Quindi gli attacchi ai diritti non derivano da necessità della nostra economia ( chi pensa con un minimo di serietà che l’art. 18 sia ostacolo alle assunzioni oggi che le Aziende non assumerebbero Albert Einstein ” a progetto”) e gli inviti ai giovani a non sperare in un lavoro stabile ( occorrerebbe aggiungere… e dignitoso) ma ad accettare la precarietà come condizione “dinamica” sanno di farsa, di presa in giro. Questi monotoni  attacchi vengono da una sorta di furore ideologico inteso a distruggere ogni forma minima di dignità sociale e del lavoro, qualunque mezzo di salvaguardia del pubblico interesse nelle relazioni economiche. Una cultura ostile a decenni di conquiste democratiche e di dignità della persona, conquiste che ostacolerebbero le “riforme”, mentre si palesa una evidente inadeguatezza della filosofia ultraliberista, In Italia ed in Europa, a fornire risposte serie con l’unica idea di scaricare sul 99 % delle persone i costi della crisi.

Anche in Italia sentiamo ormai da mesi parlare di “tagli” , “sacrifici” e “riforme” senza sinora aver mai visto sul tappeto serie proposte o iniziative in tema di politica industriale, modernizzazione dei servizi, finanziamento e rimodulazione della ricerca, difesa dell’ambiente come occasione di crescita, riforma fiscale vera e seria che consenta una redistribuzione della ricchezza e conseguente capacità di spese, un vero e leale patto sociale con il Sindacato.

Il vero pericolo è che per accontentare Marchionne ed i teorici di un tardivo liberismo si precipiti il paese nella recessione e nello scontro sociale.

La salvezza di un paese nei momenti difficili, ce lo ha insegnato il nostro secondo dopoguerra ed il conseguente “miracolo economico”, viene dalla coesione sociale, dalla consapevolezza che si volta pagina sulla base di sacrifici condivisi ed equamente ripartiti, da un grande patto che – evidentemente – è troppo lontano dalla logica e dalle possibilità di Monti & C. e per il quale occorrerebbe la politica.

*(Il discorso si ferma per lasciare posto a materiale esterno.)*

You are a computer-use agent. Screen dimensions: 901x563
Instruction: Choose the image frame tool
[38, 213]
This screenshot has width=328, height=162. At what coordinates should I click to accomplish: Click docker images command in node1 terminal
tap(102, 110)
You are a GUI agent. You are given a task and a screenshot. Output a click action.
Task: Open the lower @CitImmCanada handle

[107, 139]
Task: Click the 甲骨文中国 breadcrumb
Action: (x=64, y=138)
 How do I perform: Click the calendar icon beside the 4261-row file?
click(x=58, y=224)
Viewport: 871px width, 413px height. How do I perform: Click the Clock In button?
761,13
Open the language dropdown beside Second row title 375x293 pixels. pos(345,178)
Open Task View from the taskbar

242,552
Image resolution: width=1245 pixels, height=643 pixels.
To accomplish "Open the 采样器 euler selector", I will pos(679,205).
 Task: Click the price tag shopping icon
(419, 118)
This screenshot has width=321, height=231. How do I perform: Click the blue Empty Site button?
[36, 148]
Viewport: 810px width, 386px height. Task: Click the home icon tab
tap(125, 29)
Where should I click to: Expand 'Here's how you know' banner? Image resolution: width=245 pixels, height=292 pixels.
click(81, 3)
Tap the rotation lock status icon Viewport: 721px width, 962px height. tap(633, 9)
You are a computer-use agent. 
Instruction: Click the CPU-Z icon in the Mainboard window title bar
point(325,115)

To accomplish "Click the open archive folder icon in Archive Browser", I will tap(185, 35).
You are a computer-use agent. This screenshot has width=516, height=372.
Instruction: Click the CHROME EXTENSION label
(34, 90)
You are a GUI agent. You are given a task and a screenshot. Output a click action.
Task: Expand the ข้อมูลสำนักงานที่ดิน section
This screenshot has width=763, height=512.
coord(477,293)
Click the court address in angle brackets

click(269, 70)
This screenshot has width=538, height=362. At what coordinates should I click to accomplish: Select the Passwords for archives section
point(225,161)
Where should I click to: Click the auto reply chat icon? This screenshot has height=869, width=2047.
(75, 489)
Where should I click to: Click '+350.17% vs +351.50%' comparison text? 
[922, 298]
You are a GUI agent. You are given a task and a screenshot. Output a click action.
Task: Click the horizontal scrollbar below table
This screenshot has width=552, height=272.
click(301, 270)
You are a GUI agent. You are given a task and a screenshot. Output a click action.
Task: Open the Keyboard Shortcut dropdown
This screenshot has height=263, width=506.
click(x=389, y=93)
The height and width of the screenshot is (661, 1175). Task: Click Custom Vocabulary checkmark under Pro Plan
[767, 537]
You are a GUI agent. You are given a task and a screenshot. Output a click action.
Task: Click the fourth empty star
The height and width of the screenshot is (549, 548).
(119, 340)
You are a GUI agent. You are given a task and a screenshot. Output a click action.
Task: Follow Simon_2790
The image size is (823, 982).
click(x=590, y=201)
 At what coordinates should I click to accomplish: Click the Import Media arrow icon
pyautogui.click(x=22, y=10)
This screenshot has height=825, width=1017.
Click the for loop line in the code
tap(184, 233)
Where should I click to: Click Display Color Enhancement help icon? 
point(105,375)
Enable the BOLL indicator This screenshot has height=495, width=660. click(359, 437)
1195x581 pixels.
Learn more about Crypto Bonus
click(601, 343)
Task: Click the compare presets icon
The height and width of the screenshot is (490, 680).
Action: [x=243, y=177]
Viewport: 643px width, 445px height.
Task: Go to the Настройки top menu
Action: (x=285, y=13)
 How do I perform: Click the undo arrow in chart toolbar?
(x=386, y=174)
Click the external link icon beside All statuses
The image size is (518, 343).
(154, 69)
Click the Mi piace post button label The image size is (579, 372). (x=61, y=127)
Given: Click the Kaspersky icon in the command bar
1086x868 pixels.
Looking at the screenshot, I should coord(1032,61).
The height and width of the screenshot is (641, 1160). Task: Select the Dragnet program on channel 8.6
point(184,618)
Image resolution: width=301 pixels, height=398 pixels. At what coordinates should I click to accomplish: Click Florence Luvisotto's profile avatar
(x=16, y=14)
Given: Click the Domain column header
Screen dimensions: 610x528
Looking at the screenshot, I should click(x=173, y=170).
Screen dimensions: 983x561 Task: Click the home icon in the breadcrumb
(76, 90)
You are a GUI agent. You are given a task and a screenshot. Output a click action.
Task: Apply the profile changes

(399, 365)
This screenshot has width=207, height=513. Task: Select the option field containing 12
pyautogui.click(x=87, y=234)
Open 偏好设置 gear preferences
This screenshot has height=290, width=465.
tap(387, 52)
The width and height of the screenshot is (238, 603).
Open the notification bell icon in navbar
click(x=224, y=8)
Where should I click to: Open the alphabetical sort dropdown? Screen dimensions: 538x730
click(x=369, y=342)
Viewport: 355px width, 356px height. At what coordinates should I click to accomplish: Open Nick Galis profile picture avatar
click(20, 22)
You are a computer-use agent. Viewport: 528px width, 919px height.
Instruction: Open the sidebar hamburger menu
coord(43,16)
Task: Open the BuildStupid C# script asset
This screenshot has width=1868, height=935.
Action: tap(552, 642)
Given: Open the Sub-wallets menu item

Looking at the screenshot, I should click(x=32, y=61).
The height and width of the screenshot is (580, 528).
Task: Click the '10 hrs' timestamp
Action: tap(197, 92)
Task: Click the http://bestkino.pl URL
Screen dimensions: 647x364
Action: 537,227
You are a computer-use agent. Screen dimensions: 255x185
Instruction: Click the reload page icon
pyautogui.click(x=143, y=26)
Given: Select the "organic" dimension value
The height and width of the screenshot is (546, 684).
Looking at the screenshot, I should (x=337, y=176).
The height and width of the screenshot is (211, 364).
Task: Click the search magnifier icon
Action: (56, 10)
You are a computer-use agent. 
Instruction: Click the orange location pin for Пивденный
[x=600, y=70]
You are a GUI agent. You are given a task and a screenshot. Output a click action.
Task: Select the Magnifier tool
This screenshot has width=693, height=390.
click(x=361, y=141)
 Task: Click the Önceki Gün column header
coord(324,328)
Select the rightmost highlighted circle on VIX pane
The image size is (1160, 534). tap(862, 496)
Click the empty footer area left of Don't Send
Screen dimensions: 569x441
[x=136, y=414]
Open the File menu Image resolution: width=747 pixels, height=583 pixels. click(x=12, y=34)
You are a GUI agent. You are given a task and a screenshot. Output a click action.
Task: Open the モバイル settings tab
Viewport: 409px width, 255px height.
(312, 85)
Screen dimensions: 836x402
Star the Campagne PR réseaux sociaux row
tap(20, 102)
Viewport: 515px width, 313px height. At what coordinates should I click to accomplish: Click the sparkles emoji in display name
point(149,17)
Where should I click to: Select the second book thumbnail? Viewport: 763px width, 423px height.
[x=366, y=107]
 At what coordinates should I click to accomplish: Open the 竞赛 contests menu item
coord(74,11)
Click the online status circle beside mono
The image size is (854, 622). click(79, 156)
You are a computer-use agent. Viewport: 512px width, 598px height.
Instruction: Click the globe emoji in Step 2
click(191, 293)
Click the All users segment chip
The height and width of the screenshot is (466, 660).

La parola passa quindi alle forze politiche che, pur nelle attuali tristi condizioni, dovrebbero comprendere il pericolo che Monti diventi il notaio di un passaggio micidiale dalla “democrazia sostanziale” della nostra era Repubblicana alla “democrazia formale”,  nella quale i politici sono solo gli esecutori delle decisioni prese in qualche salotto molto lontano dai cittadini e spesso dall’Italia. In questa cifra apre uno squarcio di speranza la posizione presa dal Segretario del PD Bersani rispetto alle lunari ultime dichiarazioni del Presidente del Consiglio, ma non basta ed il tempo scorre veloce mentre si allarga il solco di sfiducia della gente nei confronti della politica che, paradossalmente, rappresenta l’unico ancoraggio democratico.